◆ **WHAT IS EXPECTED**: Continue the text below on Singapore's electricity supply and MHI's gas turbine plants from the point where it stops, after the sentence ending "remote monitoring system (RMS)."

◆ **SOURCE TEXT**:

Electricity is fundamental to both industry and people's everyday lives, and as such, a stable supply is vital. Toward the end of the twentieth century, a trend emerged, mainly in the U.S. and Europe, of energy market deregulation with the aim of improving efficiency. With customers seeking cheaper and more stable supplies of electricity, suppliers must meet those needs. Furthermore, development of renewable energy sources and the high-efficiency use of fossil fuels were accelerated to bring about a low-carbon society.
Singapore has been quick to respond to this global trend of electric utility deregulation. The country took the plunge into privatization in October 1995 and trading on the National Electricity Market of Singapore (NEMS) began in January 2003. One distinguishing feature of Singapore's electricity is that currently 80% of the energy comes from natural gas, and that figure is expected to rise to 90% by 2014. Beside the fact that many neighboring countries produce natural gas - clean energy in comparison to coal or oil - tourism is a key industry in Singapore, and policies tend to prioritize the environment. For these reasons, natural gas plays a central role in the country's energy.
Among the power generation systems in operation at Singapore's electrical power companies are natural gas-fired gas turbine combined cycle (GTCC) power generation plants made by MHI. These plants produce electricity primarily by gas turbine, but also use the exhaust heat to drive a steam turbine, which generates additional power. The system optimizes the energy source, a kind of "two for the price of one." Since 2001, MHI has supplied four GTCC power plants to Tuas Power, one of Singapore's three largest power companies. Each turbine has a rated output of 360,000 kW.
While MHI has supplied a total of four gas turbines to Tuas Power, it has done more than just deliver the power generation system. It has concluded a Long Term Service Agreement (LTSA), a long-term contract under which MHI provides high uptime operating ratios for the facility by undertaking regular inspections. In effect, MHI operates a business model whereby it provides hardware (equipment) and software (operational management) as a package. Two factors underpin the initiative: One was that maintaining a stable electricity supply was a top priority - and MHI could contribute to the creation of that stability; the other was the development of a remote monitoring system (RMS).

◆ **MATERIAL PROVIDED**:
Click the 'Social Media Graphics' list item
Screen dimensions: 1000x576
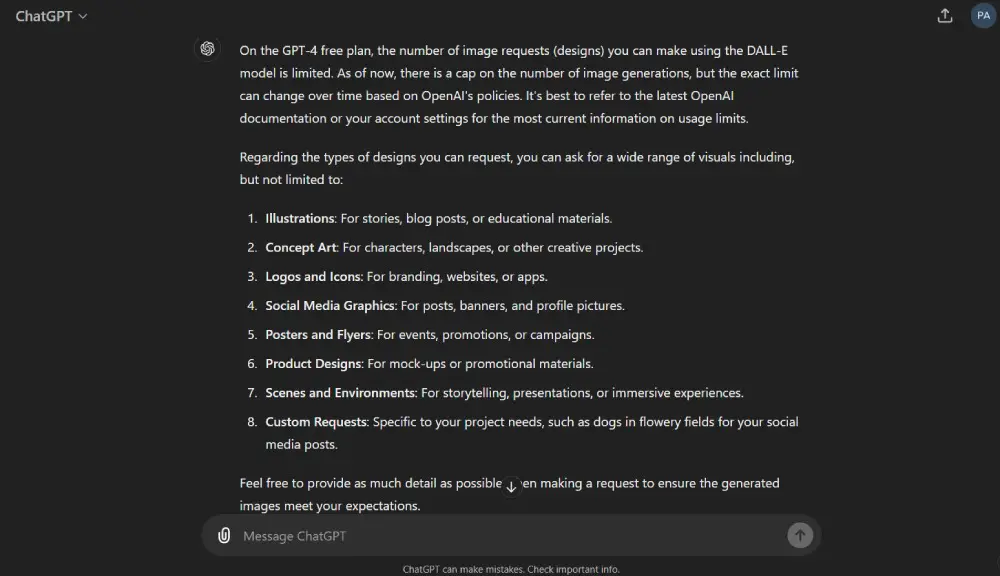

◆ **TASK OUTPUT**:
The RMS uses information and communications technology (ICT) to collect roughly 2,000 data points and to automatically analyze data every five minutes on more than 150 major components within each gas turbine with the aim of diagnosing potential problems. At present, MHI remotely monitors gas turbines in operation around the world under the LTSA, 24 hours a day, 365 days a year, from remote monitoring centers (RMCs) in Japan. Although there are gas turbine manufacturers in Europe and the U.S. and they work hard to improve their levels of customer satisfaction, none of them have developed such a thorough service or gone so far as to optimize uptime operating ratios.
In fact, according to Tuas Power, the operating ratios of MHI's GTCC have proved extremely high with an annual average of over 99%. This is partly due to the RMS, which prevents shutdowns due to malfunctions. At the same time, Tuas praises the energy efficiency of the GTCC, which is about 20% better than that of conventional oil-fired units. For an electric power company to thrive in a deregulated market, it is important to increase energy utilization efficiency, as well as cut equipment and fuel costs. In both areas, GTCC and LTSA are contributing to the success of Tuas Power.
In order to provide society with a stable electricity supply, power generation systems must be operated efficiently. But it is also vital to secure fuel and accurately transmit power to areas where there is demand. Through the RMS, MHI can monitor peripheral areas, including fuel and transmission, as well as actual turbine operating conditions. If an anomalous activity is detected, it is immediately reported, and countermeasures are taken. At the heart of this system is a "spirit of good service," which could be described as the Japanese virtue of heartful hospitality. European and American electric companies think highly of it, regarding such complete service as leading to a more efficient operation and better reliability.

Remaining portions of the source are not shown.